Foi preciso saber como minha mãe se sentia, buscar informações de como se processam as dificuldades na comunicação para que ela não ficasse agitada , ansiosa.Procurei criar um ambiente calmo, pessoas com sintonia com ela, evitando pessoas reativas, de baixa auto-estima, que são fontes de problemas para esses doentes. Sem contar a preocupação com a violência cometida contra idosos com DA ou outras doenças que vemos no noticiário do dia-a-dia.

  Devido à longa duração da DA, torna-se difícil lidar com o afastamento de familiares e amigos ( com pequenas exceções) que não podiam, não aguentavam, não queriam ou não tinham  tempo, muitas vezes de sequer dar um telefonema, quanto mais uma visita.. E coube a mim assumir a luta de cuidadora...

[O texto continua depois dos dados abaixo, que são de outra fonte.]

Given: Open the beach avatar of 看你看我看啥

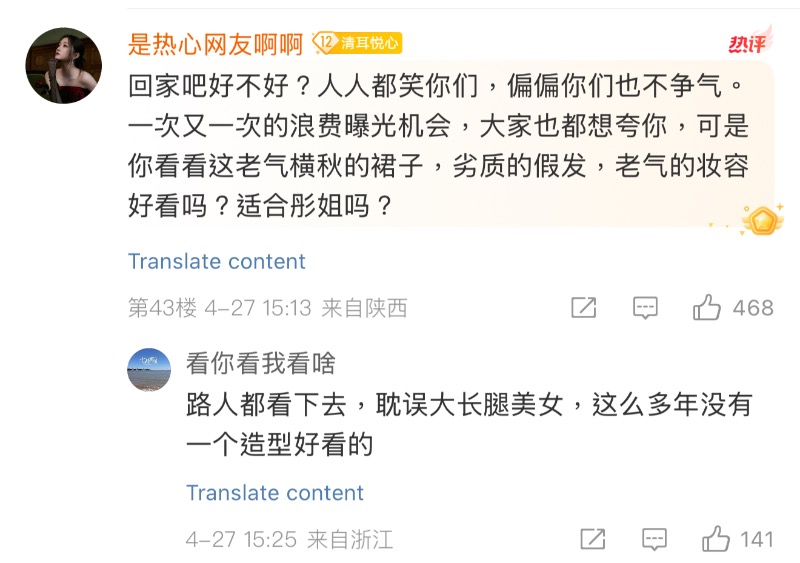Looking at the screenshot, I should [x=149, y=370].
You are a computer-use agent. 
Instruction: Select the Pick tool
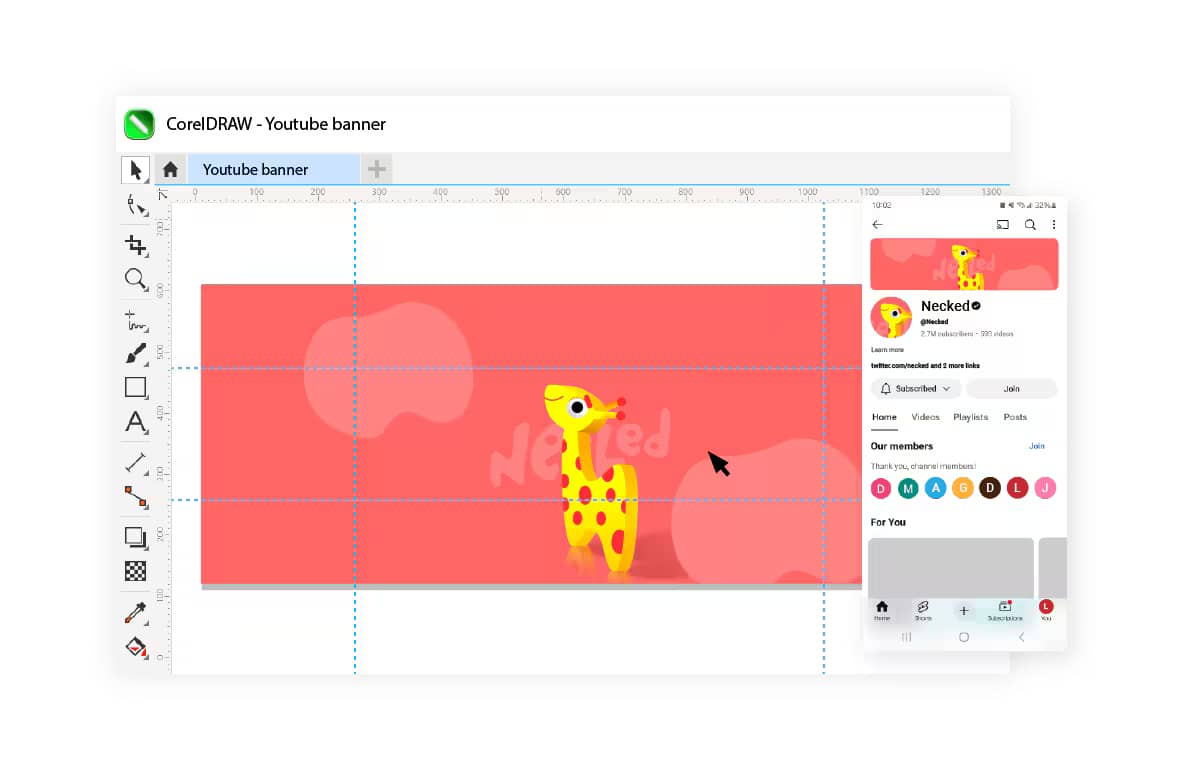tap(137, 170)
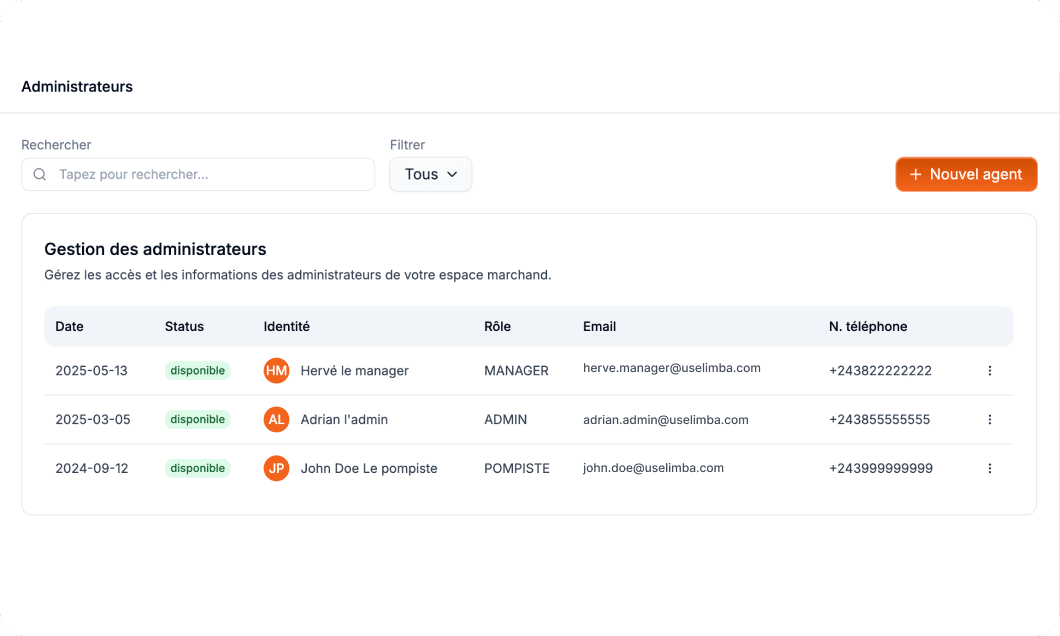Select phone number +243999999999
Screen dimensions: 1060x636
(880, 468)
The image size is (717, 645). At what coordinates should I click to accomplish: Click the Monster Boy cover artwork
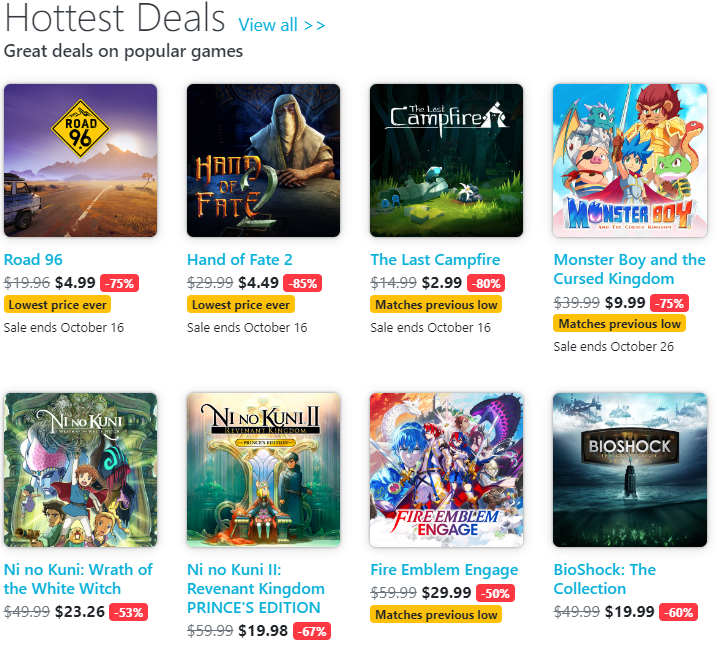[x=630, y=160]
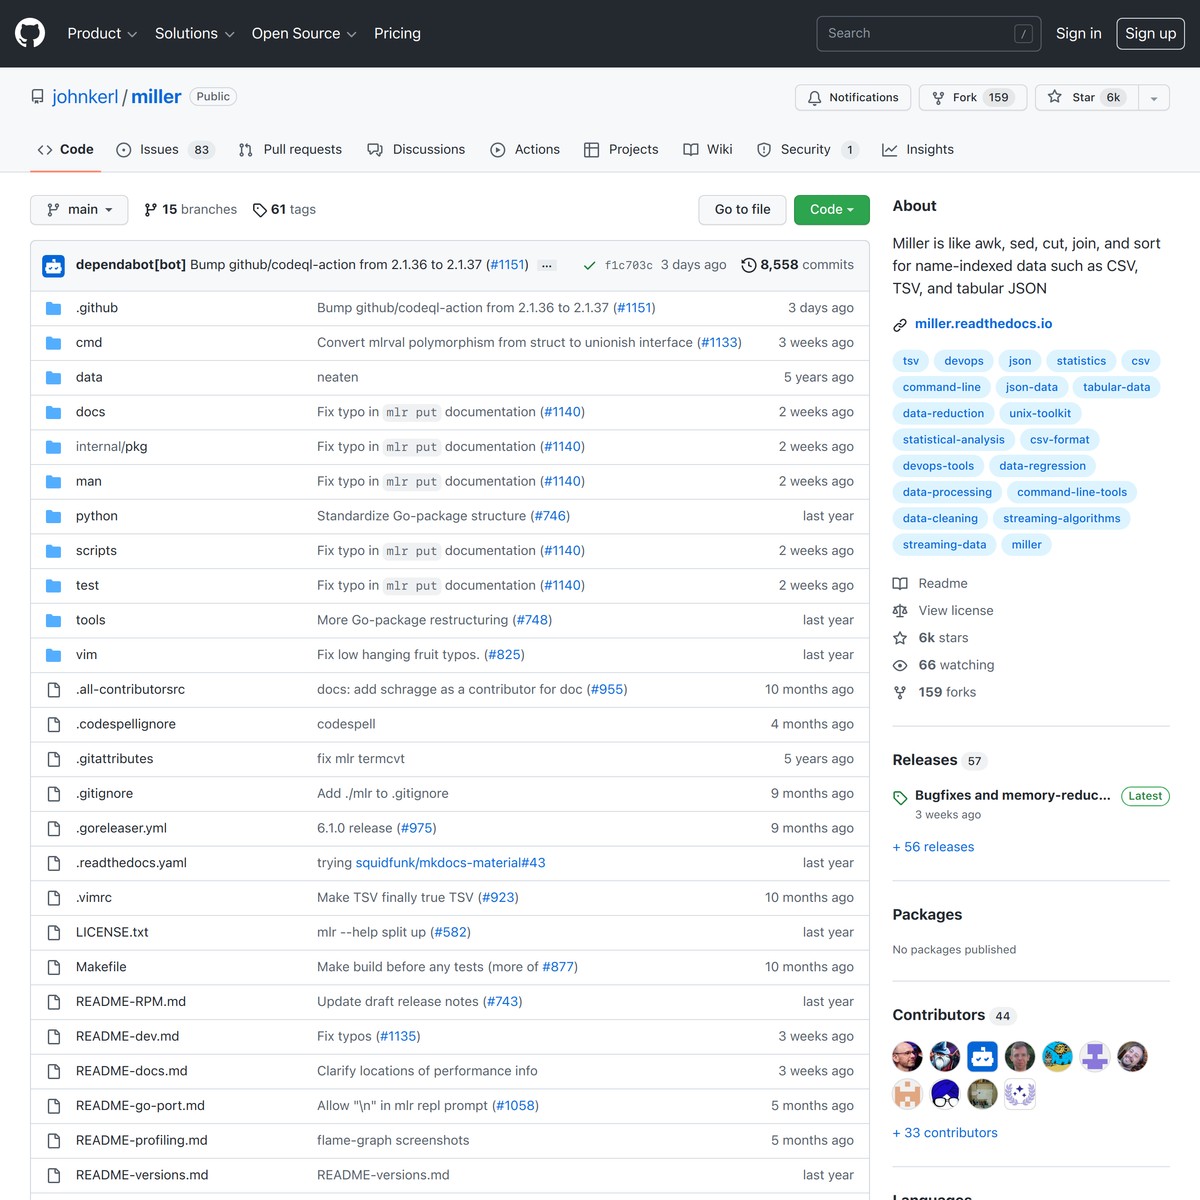Click the Go to file button
The width and height of the screenshot is (1200, 1200).
(x=742, y=209)
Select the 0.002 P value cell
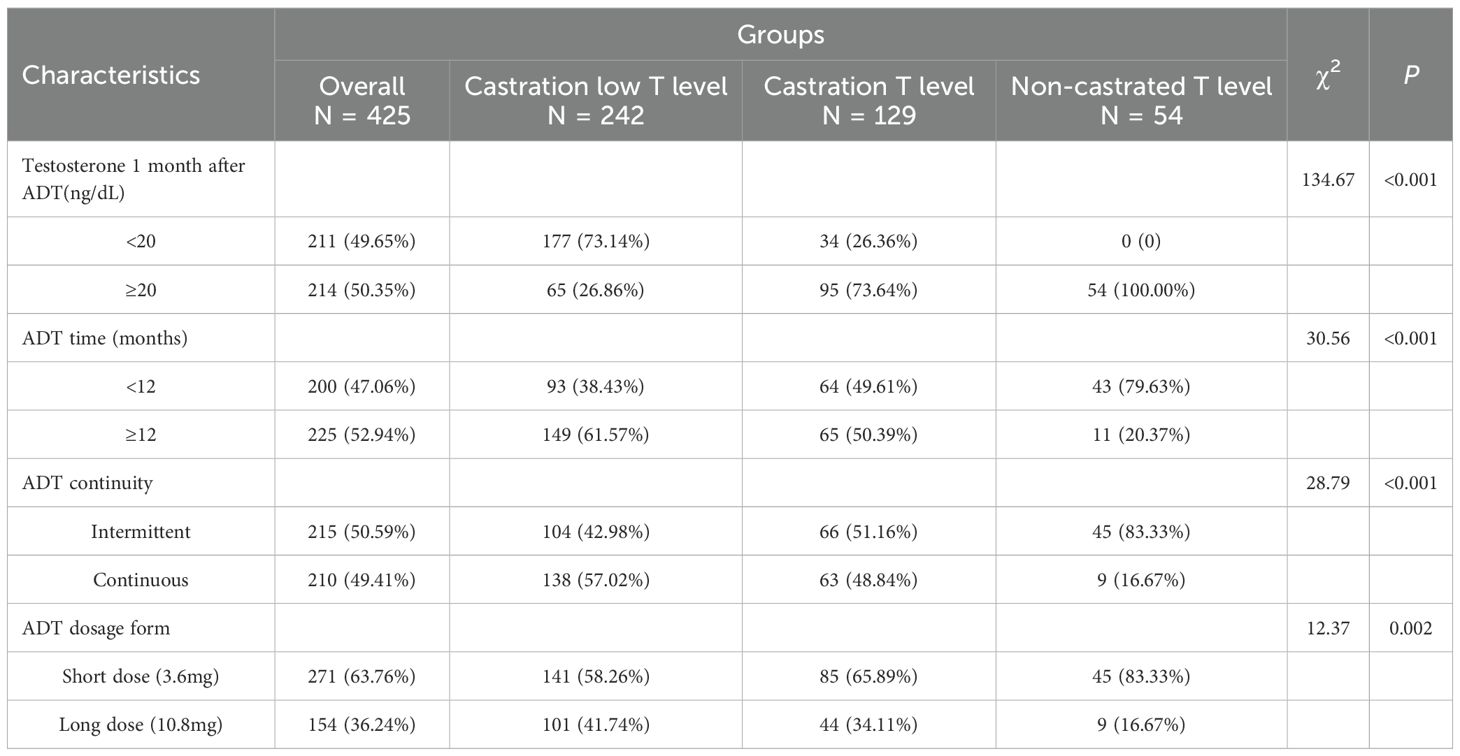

 Nessa batalha, encontrei em Deus a sabedoria para cuidar de minha mãe. Jesus disse que das crianças é o reino do céu. E minha mãe virou criança de novo com essa doença de regressão. Isso, de certa forma aliviou o meu coração. Deus sabe o que faz....

Tive também pessoas maravilhosas e especiais (marido, filhos, profissionais da área de saúde, cuidadoras), que me deram um ombro amigo para que eu pudesse dividir meus medos e inseguranças e que me permitiram na medida do possível  ter vida própria

  Às vezes , batia um desâmino e com ele, a vontade de desistir de lutar.Em seu livro “ Saber Cuidar” , Leonardo Boff diz: “ tudo o que existe e vive precisa ser cuidado para continuar a existir e a viver: uma planta, um animal, uma criança, um idoso, o planeta Terra”. O cuidado faz parte da essência do ser humano.

  Aí, percebi que o cuidado deve vir acima da vontade, pois é ele que resgata a dignidade dos pacientes de DA, muitas vezes condenados à exclusão.

 Procurei também me cuidar para que eu pudesse tratar a minha mãe com mais  carinho e todo cuidado que são subjacentes a essa doença.

 Para quem passa por uma situação semelhante: não desista. Apesar de ser complicado lidar com um problema desses, temos que ser fortes e lutar, pois não existe nada mais bonito que o amor incondicional de um pai ou uma mãe por seus filhos. E, se eles fariam tudo por nós , porque não fazer por eles?

 Acho até que a DA não mata. O que mata são as doenças oportunistas, os maus tratos, o desamor.

E o melhor remédio para esse mal é sem dúvida, o amor, a dedicação e a compreensão, porque hoje são eles, amanhã poderemos ser nós.

 Quero também dizer uma palavra para aquelas pessoas que por algum motivo justo ( trabalho, finanças, família, etc), não podem cuidar de seus doentes, precisando institucionalizá-los. Não se culpem por essa atitude, sei que gostariam de fazer o melhor, mas não têm como conseguir. Então, a instituição é a melhor solução, mas o

carinho, a atenção e o amor dos familiares são imprescindíveis. Se não puderem estar ao lado, procurem estar presentes de alguma forma.

 Nessa minha experiência ,  aprendi muito sobre a vida e tirei uma mensagem dessa doença: ao se lidar com o Alzheimer, o mais importante é valorizar o dia de hoje e curtir cada momento como se fora o último e o único a ser vivido.  Se minha mãe foi se retirando aos pouquinhos, restou-me mergulhar em nosso relacionamento do passado, para ter a sensação de que continuávamos juntas.

Deixo um trecho do livro Para sempre Alice, da escritora Lisa Genova: “ Meus ontens estão desaparecendo e meus amanhãs são incertos. Então, para que vivo? Vivo para cada dia. Vivo o presente. Num amanhã próximo, esquecerei que estive aqui diante de vocês e que fiz esse discurso. Mas o simples fato de eu vir a esquecê-lo num amanhã qualquer não significa que hoje eu não tenha vivido cada segundo dele. Esquecerei o hoje, mas isso não significa que o hoje não tem importância.”